I finally arrived at Yoshida-Ryo Dormitory.
I had a funny feeling in my stomach as I could sense the mysterious, intellectual and historical vibration of this place. I walked in and it felt like crossing the portal into an underworld, something I had only experienced in my dreams. I had a brief exchange with one student in the reception area who put my name down for my overnight stay. Then he disappeared. In fact everything earthly seemed to have disappeared including myself.
A pair of Zōri (Japanese sandals) and a pair of crocks, indoor corridor
I was walking around feeling invisible and almost in trance along these long wooden ghostly corridors. Everywhere I looked, everywhere I walked seemed to open a new universe of wonder and excitement. The corridors and rooms where filled with many objects, that one might call trash, but I call it art. It felt like each object fitted right in and was supposed to be there to complete the picture. I was completely taken in by this wondrous, exotic place that not only hosts students but also chickens, birds, turtles and fish.
Most rooms were locked with a padlock but I could have a peek in some vacant rooms and each one of them carried a unique spirit of a long gone history, for it had withstood many earthquakes, typhoons and other hardships.
Kitchen stove and oily residues
I was captivated by the outdoor area, the sun was setting as I was walking around and it gave the old wooden building a special glow and charm. An explosion of growth and death, nature in its pure wilderness, sweetened by pretty red vibrant flowers of forlorn beauty.
Sadly the future of Yoshida Ryo Dormitory is unclear. Nearly a century old and probably the last remaining example of the once common Japanese wooden university dormitory is now facing its closure. Kyoto university wants the tenants out of their student administrated residence. The official reason: safety risk in the event of an earthquake. Although in agreement on this point, students call for restoration instead of deterioration and demolition of their living space. Looking at the long history of Yoshida-Ryo dormitory students will not budge this time round either.

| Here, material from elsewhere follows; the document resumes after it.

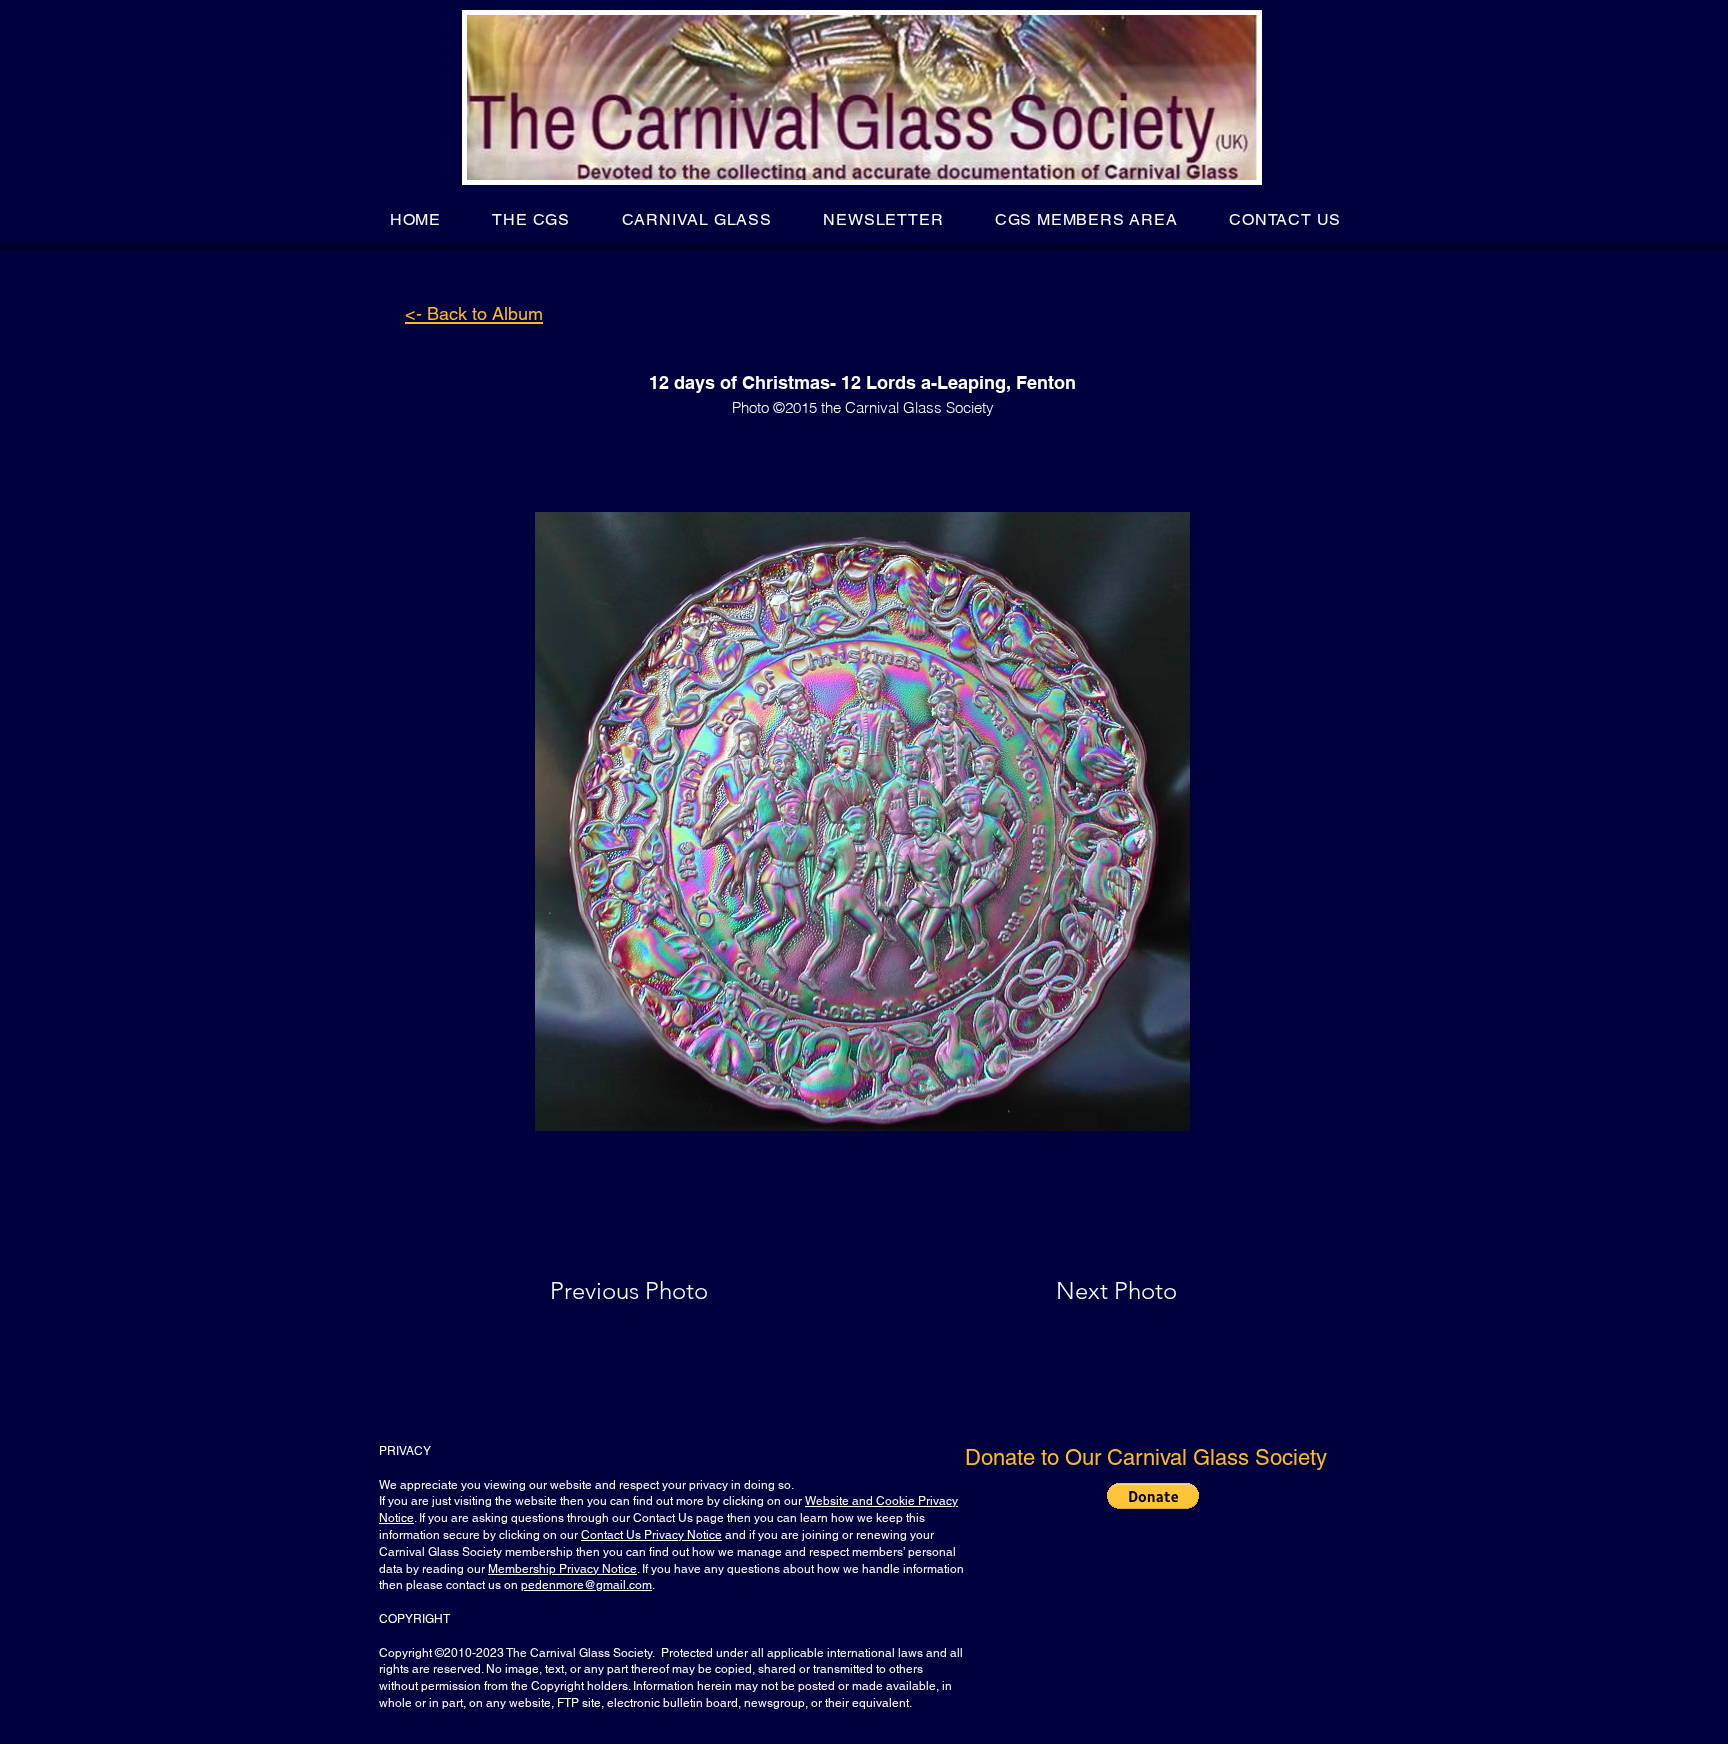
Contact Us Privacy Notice (651, 1535)
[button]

Yoshida-Ryo Dormitory is a safety net for many students with financial difficulties with a low rent of ￥2,500 (apx.19.50€) per month that certainly takes away the burden of financial anxiety. Watanabe, a former resident, told Yahoo News. “I hope that a place like Yoshida-Ryo will always exist in our society. The building itself and the spirit that inhabits the building are inseparable, so if you destroy one of them, you cannot rebuild them easily.”
And having experienced this unique place I couldn’t agree more with Watanabe’s words. Destroying Yoshida-Ryo Dormitory would be like uprooting an ancient tree that has outlived many natural disasters but will it outlive the human proclamation?